### Problem details:
Please return the lines from the one with "The height and" through the end of the listing below, word for word, with every picture left out.
----------------
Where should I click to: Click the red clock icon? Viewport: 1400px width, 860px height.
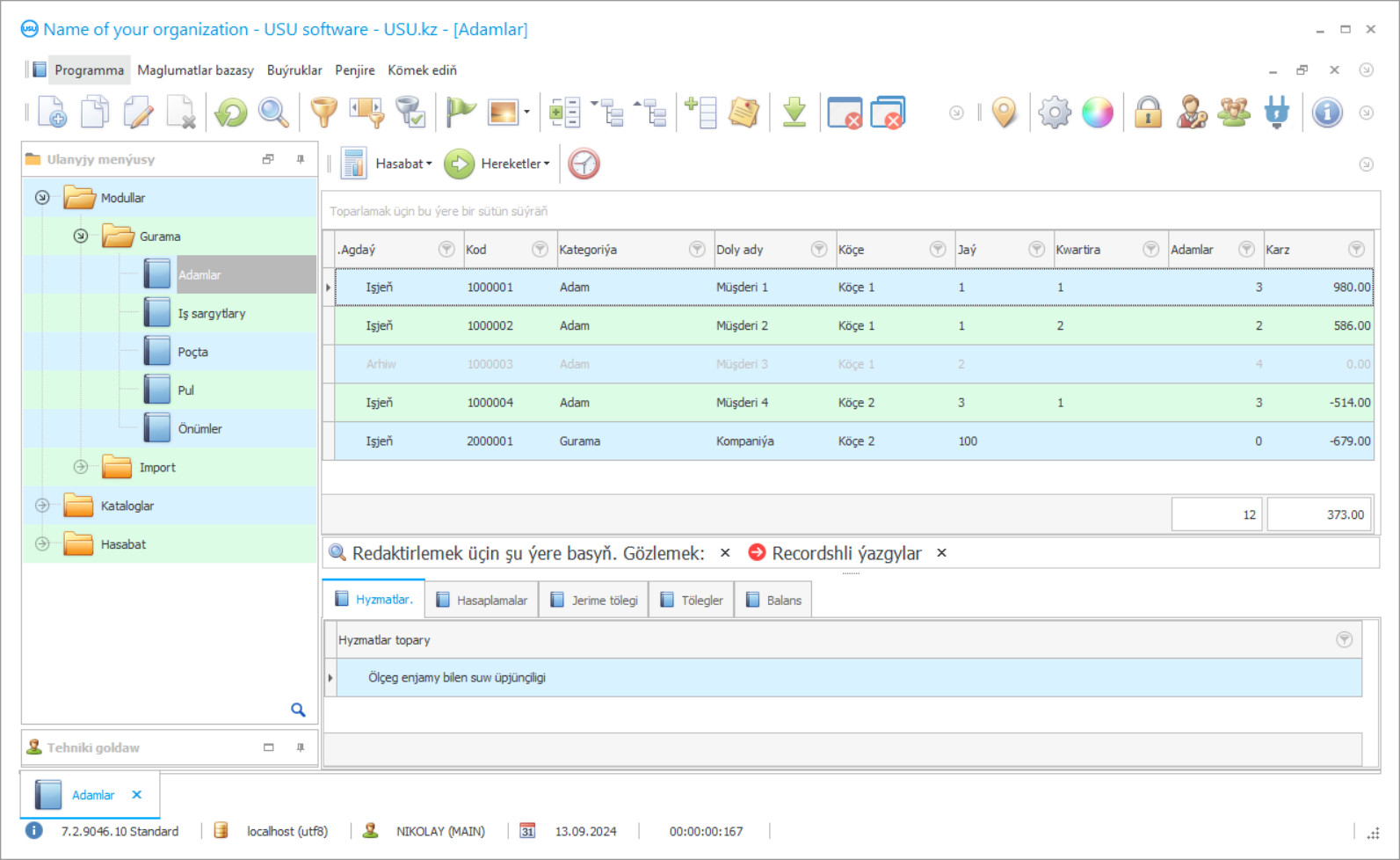[x=584, y=164]
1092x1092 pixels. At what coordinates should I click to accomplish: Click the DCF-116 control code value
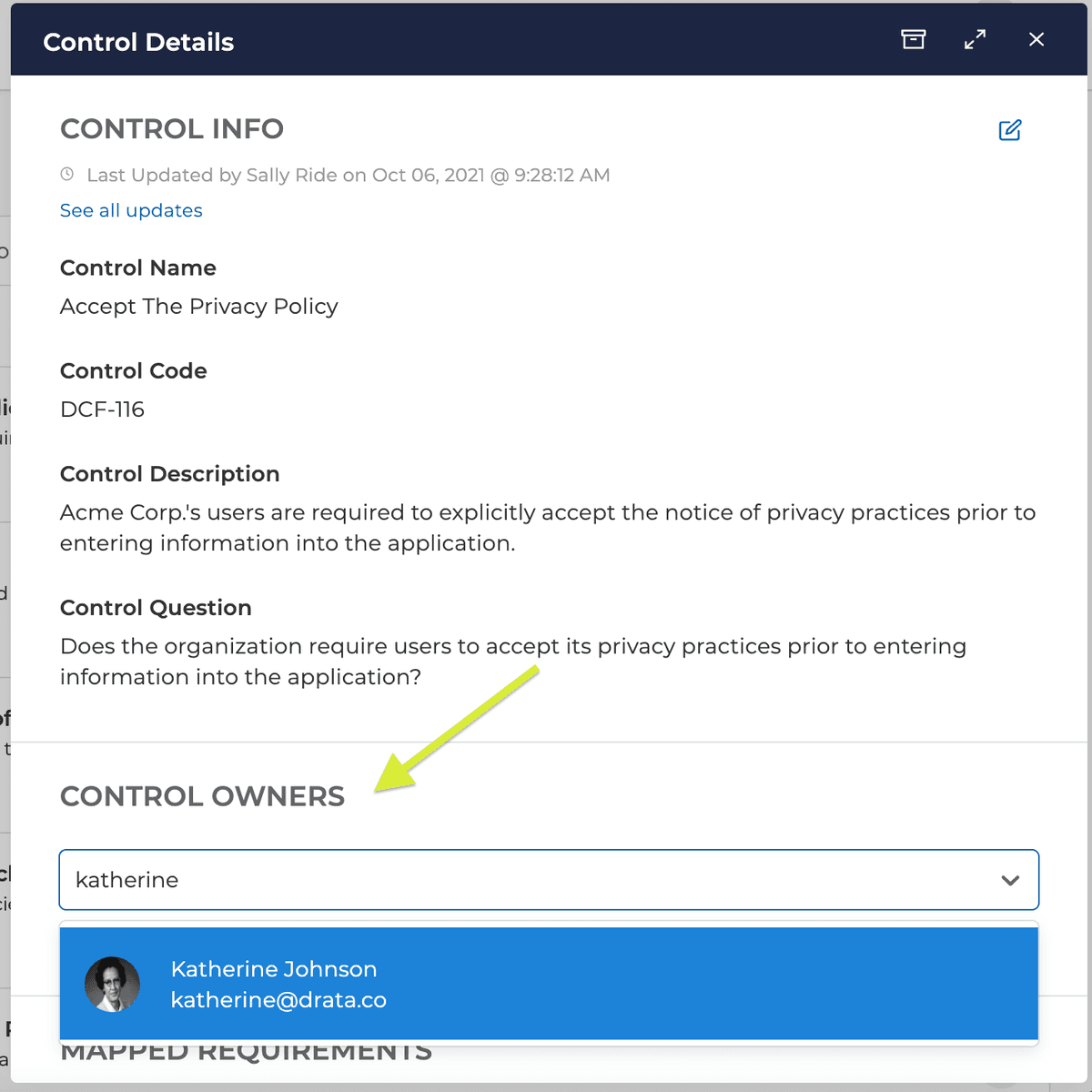[102, 410]
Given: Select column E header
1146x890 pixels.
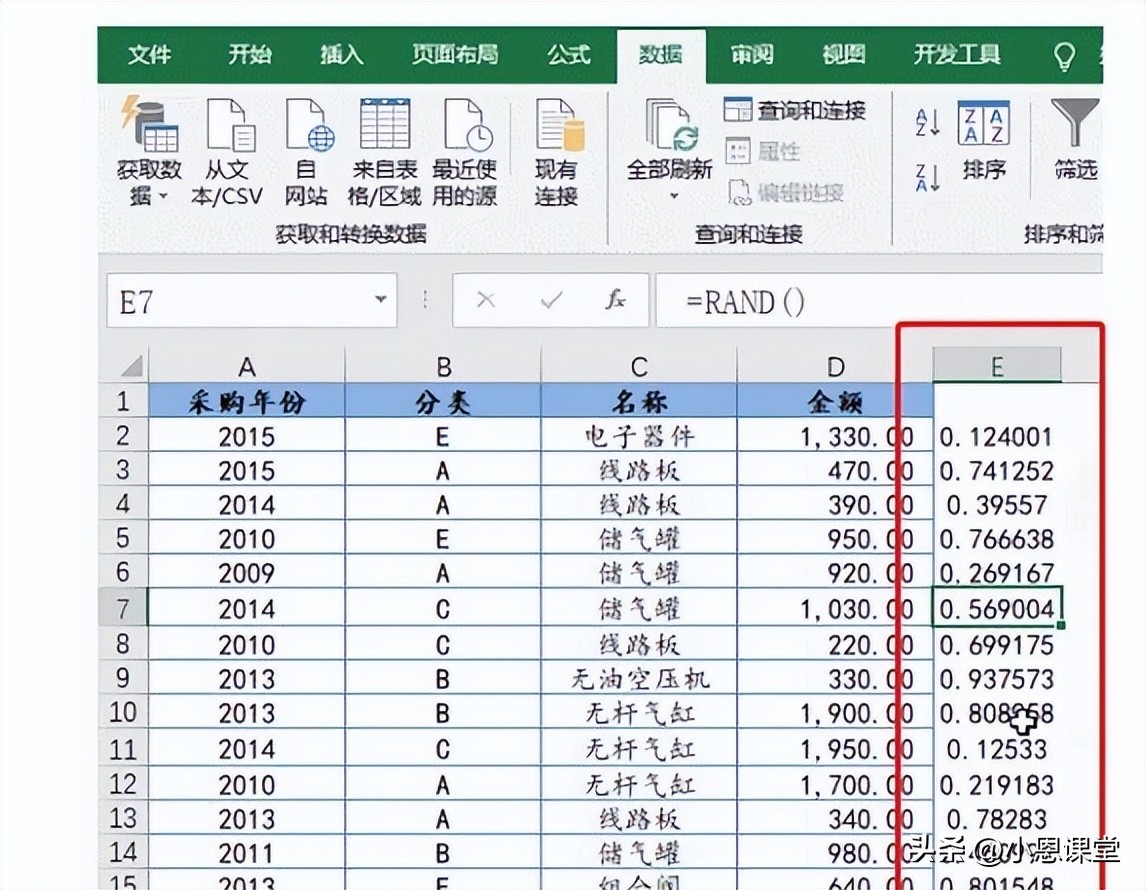Looking at the screenshot, I should [x=997, y=367].
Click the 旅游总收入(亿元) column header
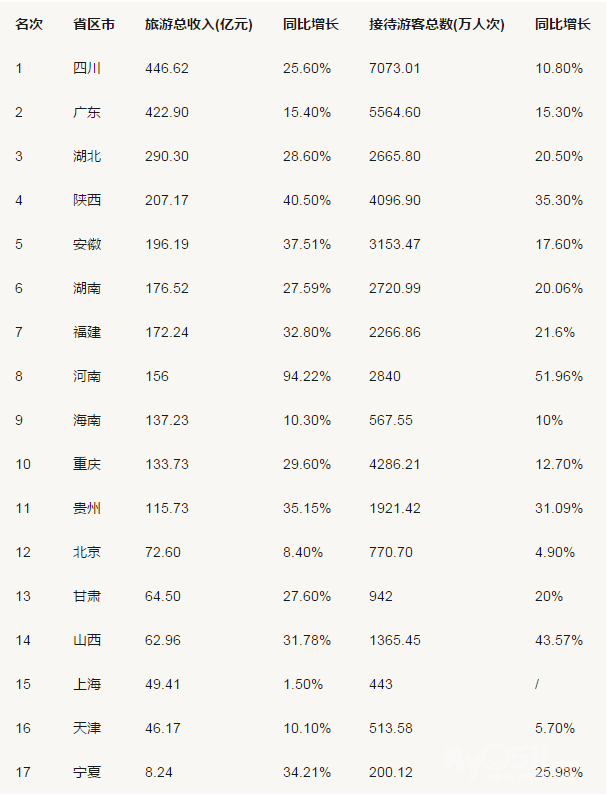 coord(199,24)
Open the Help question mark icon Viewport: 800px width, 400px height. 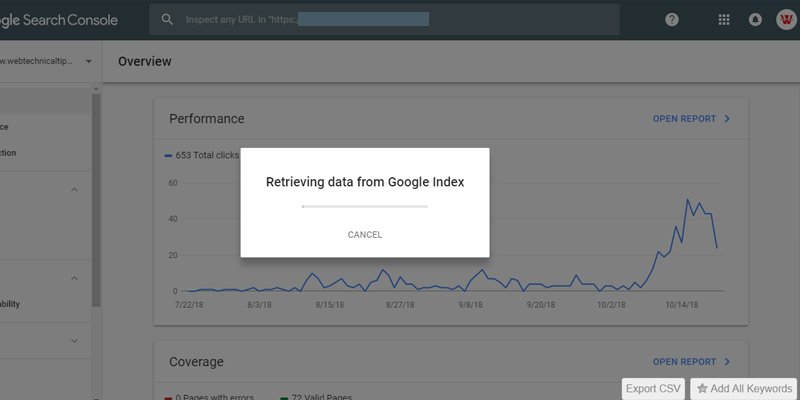(672, 19)
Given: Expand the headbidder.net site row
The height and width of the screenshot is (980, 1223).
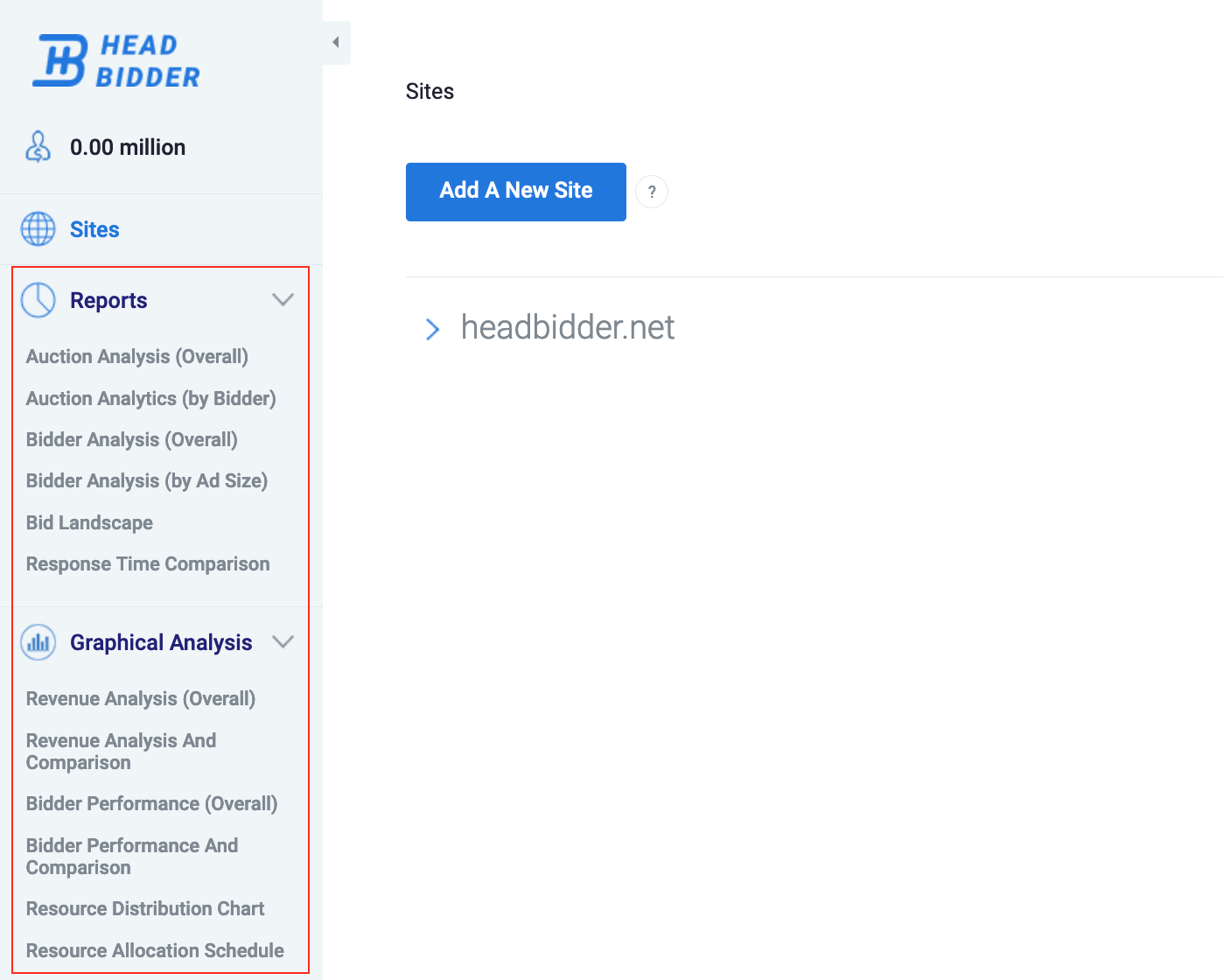Looking at the screenshot, I should pos(432,329).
----------------
### Solution:
The height and width of the screenshot is (980, 1223).
Looking at the screenshot, I should pos(432,329).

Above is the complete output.